Quanto à aceitação, enquanto religiosos, esta comunidade enfrenta também alguns desafios. Porque a Igreja ainda não chegou a um consenso e porque é preciso mais trabalho no sentido da abertura sobre este tema, é preciso que a homossexualidade deixe de ser um tabu. “Vou-lhe dar dois exemplos: duas situações que ocorreram em Fátima em dois momentos distintos quando me fui confessar. Na minha confissão não aparece a homossexualidade como pecado. O que pode acontecer é a existência de comportamentos ou situações em que eu ache que não fiz o que devia fazer e, aí sim, eu tenho que me redimir. Numa das vezes, um sacerdote recusou-se a dar-me a absolvição, disse que ou eu me retratava, ou não me dava a absolvição. E eu, claro, levantei-me e vim-me embora, mesmo sem absolvição. Noutro caso, a sintonia foi tal que acabamos os dois de mãos dadas e a chorar. Portanto há de tudo, há sacerdotes que aceitam a homossexualidade e há outros que não. E temos que nos reger pelos que aceitam.”

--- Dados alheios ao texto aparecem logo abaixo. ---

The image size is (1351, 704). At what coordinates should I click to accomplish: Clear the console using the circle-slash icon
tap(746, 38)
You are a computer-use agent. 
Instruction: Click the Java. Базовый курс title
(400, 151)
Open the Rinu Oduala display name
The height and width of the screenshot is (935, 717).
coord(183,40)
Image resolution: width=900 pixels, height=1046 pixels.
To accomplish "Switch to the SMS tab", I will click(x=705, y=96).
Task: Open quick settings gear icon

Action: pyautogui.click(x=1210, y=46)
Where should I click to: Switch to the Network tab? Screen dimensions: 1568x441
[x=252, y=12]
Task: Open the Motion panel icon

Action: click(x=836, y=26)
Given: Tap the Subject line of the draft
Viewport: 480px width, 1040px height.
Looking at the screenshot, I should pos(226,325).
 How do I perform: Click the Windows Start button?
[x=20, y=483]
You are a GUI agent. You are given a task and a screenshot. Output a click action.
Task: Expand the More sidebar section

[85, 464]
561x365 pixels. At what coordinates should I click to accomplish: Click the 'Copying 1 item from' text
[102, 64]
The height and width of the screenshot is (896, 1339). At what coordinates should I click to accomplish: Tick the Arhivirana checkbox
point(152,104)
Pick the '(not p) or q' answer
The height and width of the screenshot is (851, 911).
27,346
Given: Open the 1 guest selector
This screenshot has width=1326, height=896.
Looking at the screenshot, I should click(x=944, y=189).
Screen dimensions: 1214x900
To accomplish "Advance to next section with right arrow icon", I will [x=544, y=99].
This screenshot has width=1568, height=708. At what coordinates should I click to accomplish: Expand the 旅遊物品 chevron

Alguém que se assume como católico e, simultaneamente, homossexual, tem alguns mitos a desfazer e é nesse exato sentido que trabalha a “Rumos Novos”. A “Rumos Novos” é uma associação católica que existe desde 2008, com sede em Portimão, estando no Porto apenas desde2013. Visa dar voz aos homossexuais, mostrando que homossexualidade e catolicismo não são dois temas incompatíveis. É possível alguém se reger pelos fundamentos da fé católica e, ao mesmo tempo, amar alguém do mesmo sexo. A “Rumos Novos” não é uma comunidade restrita: está aberta à participação de membros de outras confissões cristãs, não querendo, no entanto, tornar-se uma comunidade ecuménica, como nos refere o testemunho de um dos membros desta associação.
O seu percurso foi, no primeiro ano de atividade, no sentido de “desmistificar todos os argumentos que nos são apresentados como referências bíblicas”. E quem a integra diz-nos “Não vejo incompatibilidade nenhuma porque os fundamentos da fé católica e da fé cristã estão nas palavras de Jesus Cristo. E o que chegou até nós de Jesus Cristo foram os evangelhos. Nos evangelhos não vejo referência nenhuma à homossexualidade. Há alguns textos que nos apresentam relações sexuais entre homens, mas não com a ideia que hoje se tem do que é a homossexualidade, eram rituais de humilhação. Portanto o único desafio que eu tenho é tentar demonstrar as pessoas que olham para a homossexualidade como algo de anormal, que não há nada de anormal. E se eu sou homossexual é porque Deus me criou assim.”
É preciso trabalhar no sentido de abrir olhos e mentalidades a uma sociedade. É preciso entender que “Hoje em dia a homossexualidade, para nós homossexuais, é a homoafetividade que está lado a lado com a heteroafetividade”.